The bishops' reaction to the report was swift and often angry. Most grudgingly accepted the sociological findings, which showed a majority of priests in favor of optional celibacy, but several conservatives pointedly noted that opinion polls do not determine church rules. But scathing attacks greeted a theological report on the priesthood prepared by a committee headed by Jesuit Carl Armbruster, of Illinois' Bellarmine School of Theology.
Shift Right. The Armbruster report earned the conservatives' wrath by concluding that there were no Scriptural or dogmatic grounds for forbidding either a married priesthood or the ordination of women. It described the "charism" of celibacy and the "charism" of the ministry as two separate spiritual gifts not always granted to the same person. In reply, Hartford Archbishop John Whealon recommended at a press conference that bishops "abort the present approach" in favor of "scholarly, disciplined theological research."

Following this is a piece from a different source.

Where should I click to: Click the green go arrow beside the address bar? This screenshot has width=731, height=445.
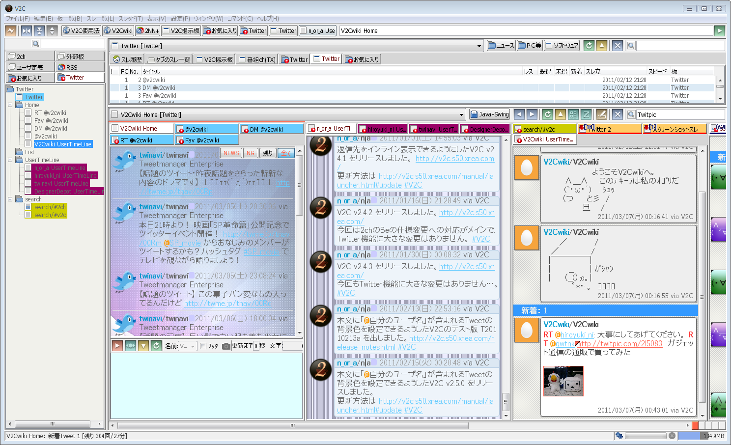(719, 31)
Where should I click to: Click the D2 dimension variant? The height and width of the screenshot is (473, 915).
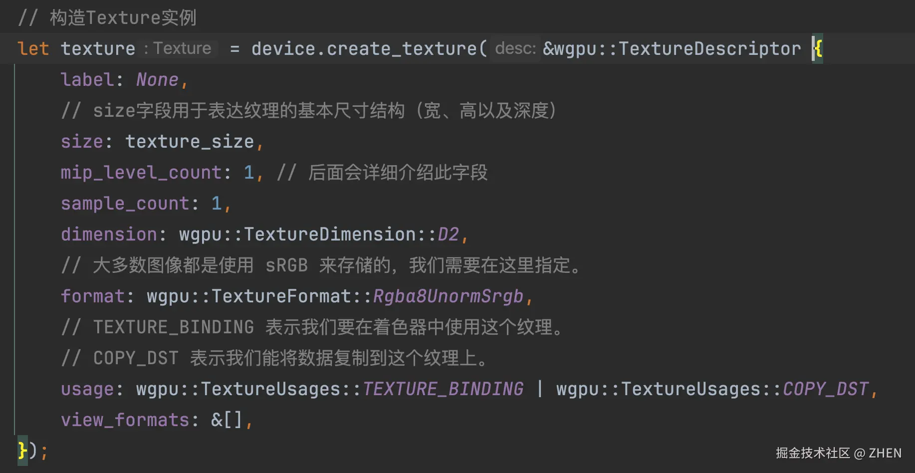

The most visible index of the conference's shift to the right was its selection of delegates to the worldwide synod of bishops in Rome this autumn, which will discuss problems of the priesthood. The only progressive in the delegation is Detroit's John Cardinal Dearden, a natural choice since he heads the U.S. conference. The others are clearly conservatives: Philadelphia's John Cardinal Krol, St. Louis' John Cardinal Carberry and Co-Adjutor Archbishop Leo C. Byrne of St. Paul and Minneapolis, one of the principal critics of the Armbruster report and a major figure in the 1969 resignation of his liberal auxiliary. Bishop James P. Shannon (TIME, Feb. 23, 1970). The alternates--San Francisco's Archbishop James T. McGucken and Hartford's Whealon--are scarcely more moderate. Since seven of the church's eleven U.S. episcopal regions voted that celibacy be discussed at the synod, the delegates will at least go to Rome with a mandate to talk about the issue, and they will also report on the ferment among U.S. priests. They will carry with them the consensus of the conference that men already married might be admitted to the priesthood under special conditions. But the delegates--and a majority of U.S. bishops--are opposed to optional celibacy, and that is the message they will take to Rome.